What the task asks: The lines to repeat are those below from the one containing "Expand Heartstopper Ghost with its chevron" down to the one containing "Given: Click the copy to clipboard icon", both included; reproduce them exactly and nothing else.
** Opening Data extract block **
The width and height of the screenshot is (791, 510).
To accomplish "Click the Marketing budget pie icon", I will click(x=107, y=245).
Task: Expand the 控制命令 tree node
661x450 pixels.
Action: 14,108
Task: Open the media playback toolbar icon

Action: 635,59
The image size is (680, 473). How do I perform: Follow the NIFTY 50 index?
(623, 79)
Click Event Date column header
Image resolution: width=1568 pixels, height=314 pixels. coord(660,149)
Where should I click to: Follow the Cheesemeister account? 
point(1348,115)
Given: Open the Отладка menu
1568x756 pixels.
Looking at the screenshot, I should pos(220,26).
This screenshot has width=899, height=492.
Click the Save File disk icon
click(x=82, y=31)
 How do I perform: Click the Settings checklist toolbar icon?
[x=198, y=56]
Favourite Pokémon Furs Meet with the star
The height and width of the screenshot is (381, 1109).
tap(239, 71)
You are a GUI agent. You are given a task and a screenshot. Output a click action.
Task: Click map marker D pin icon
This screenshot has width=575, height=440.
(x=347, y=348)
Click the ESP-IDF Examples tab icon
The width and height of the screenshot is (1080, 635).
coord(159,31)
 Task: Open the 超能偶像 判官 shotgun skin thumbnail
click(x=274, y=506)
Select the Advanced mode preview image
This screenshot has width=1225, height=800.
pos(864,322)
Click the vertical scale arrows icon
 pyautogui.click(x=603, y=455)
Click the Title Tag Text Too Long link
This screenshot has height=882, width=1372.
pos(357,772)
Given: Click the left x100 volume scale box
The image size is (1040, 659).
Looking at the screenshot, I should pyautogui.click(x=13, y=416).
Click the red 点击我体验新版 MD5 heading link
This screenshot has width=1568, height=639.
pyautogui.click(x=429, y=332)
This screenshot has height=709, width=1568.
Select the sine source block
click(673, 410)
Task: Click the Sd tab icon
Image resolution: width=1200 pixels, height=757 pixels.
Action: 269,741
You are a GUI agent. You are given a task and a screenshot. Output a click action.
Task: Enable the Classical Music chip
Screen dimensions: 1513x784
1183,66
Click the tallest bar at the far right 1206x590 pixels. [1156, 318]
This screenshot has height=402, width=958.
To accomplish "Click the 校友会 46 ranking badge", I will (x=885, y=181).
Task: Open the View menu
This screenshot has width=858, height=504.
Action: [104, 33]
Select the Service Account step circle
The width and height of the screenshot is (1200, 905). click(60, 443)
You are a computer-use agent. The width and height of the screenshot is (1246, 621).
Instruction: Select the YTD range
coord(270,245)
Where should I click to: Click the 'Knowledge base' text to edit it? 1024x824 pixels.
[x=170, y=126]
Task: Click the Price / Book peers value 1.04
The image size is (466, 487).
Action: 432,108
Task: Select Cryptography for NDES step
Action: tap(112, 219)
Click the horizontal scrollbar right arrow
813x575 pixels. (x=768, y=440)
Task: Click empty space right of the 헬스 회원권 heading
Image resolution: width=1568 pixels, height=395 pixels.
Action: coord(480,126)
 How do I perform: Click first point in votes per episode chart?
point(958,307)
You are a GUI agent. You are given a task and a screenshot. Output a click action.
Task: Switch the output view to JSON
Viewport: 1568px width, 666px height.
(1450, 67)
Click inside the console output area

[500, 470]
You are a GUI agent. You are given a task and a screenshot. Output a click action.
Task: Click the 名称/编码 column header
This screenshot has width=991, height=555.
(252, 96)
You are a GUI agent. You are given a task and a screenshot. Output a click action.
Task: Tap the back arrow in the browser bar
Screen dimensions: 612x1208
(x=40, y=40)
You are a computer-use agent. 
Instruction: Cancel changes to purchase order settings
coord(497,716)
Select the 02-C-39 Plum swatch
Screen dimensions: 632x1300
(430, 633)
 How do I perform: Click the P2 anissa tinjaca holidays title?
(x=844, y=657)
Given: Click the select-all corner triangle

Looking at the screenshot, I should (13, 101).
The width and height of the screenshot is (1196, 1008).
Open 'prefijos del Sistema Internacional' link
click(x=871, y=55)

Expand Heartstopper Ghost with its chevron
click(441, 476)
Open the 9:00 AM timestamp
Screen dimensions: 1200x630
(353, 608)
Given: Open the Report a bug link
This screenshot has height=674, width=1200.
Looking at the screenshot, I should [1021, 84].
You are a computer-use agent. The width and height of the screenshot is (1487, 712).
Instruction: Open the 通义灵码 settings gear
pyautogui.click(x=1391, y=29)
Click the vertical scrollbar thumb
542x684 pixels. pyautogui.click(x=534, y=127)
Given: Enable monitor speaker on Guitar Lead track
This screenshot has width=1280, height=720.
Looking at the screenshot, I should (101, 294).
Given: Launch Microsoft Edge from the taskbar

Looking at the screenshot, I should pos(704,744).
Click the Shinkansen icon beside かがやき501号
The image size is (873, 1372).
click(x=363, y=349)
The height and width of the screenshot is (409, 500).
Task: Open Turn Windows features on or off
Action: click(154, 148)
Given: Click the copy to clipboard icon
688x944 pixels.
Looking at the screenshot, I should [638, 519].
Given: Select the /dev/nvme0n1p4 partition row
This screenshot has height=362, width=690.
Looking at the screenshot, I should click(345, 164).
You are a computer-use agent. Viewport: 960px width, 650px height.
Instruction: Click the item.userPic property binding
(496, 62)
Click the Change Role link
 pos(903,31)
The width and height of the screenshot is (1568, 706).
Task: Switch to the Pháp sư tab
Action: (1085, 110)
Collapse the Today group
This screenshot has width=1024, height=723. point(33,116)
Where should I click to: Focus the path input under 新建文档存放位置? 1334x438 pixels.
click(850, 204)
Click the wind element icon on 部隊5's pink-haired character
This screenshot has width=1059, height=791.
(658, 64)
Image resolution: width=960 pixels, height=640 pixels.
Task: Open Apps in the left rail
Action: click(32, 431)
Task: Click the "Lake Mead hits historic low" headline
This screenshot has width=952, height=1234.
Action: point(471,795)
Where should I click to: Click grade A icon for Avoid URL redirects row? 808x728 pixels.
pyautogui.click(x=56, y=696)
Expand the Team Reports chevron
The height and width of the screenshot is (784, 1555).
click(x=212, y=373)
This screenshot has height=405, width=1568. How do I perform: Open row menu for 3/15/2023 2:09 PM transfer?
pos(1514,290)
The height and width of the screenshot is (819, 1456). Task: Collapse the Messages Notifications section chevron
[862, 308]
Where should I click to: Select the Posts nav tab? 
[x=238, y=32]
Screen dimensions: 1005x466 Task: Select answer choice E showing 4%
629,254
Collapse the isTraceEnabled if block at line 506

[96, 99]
** Closing Data extract block **
Your solution:
Expand Heartstopper Ghost with its chevron
click(441, 476)
Open the 9:00 AM timestamp
Screen dimensions: 1200x630
(353, 608)
Given: Open the Report a bug link
This screenshot has height=674, width=1200.
Looking at the screenshot, I should [1021, 84].
You are a computer-use agent. The width and height of the screenshot is (1487, 712).
Instruction: Open the 通义灵码 settings gear
pyautogui.click(x=1391, y=29)
Click the vertical scrollbar thumb
542x684 pixels. pyautogui.click(x=534, y=127)
Given: Enable monitor speaker on Guitar Lead track
This screenshot has width=1280, height=720.
Looking at the screenshot, I should (101, 294).
Given: Launch Microsoft Edge from the taskbar

Looking at the screenshot, I should pos(704,744).
Click the Shinkansen icon beside かがやき501号
The image size is (873, 1372).
click(x=363, y=349)
The height and width of the screenshot is (409, 500).
Task: Open Turn Windows features on or off
Action: click(154, 148)
Given: Click the copy to clipboard icon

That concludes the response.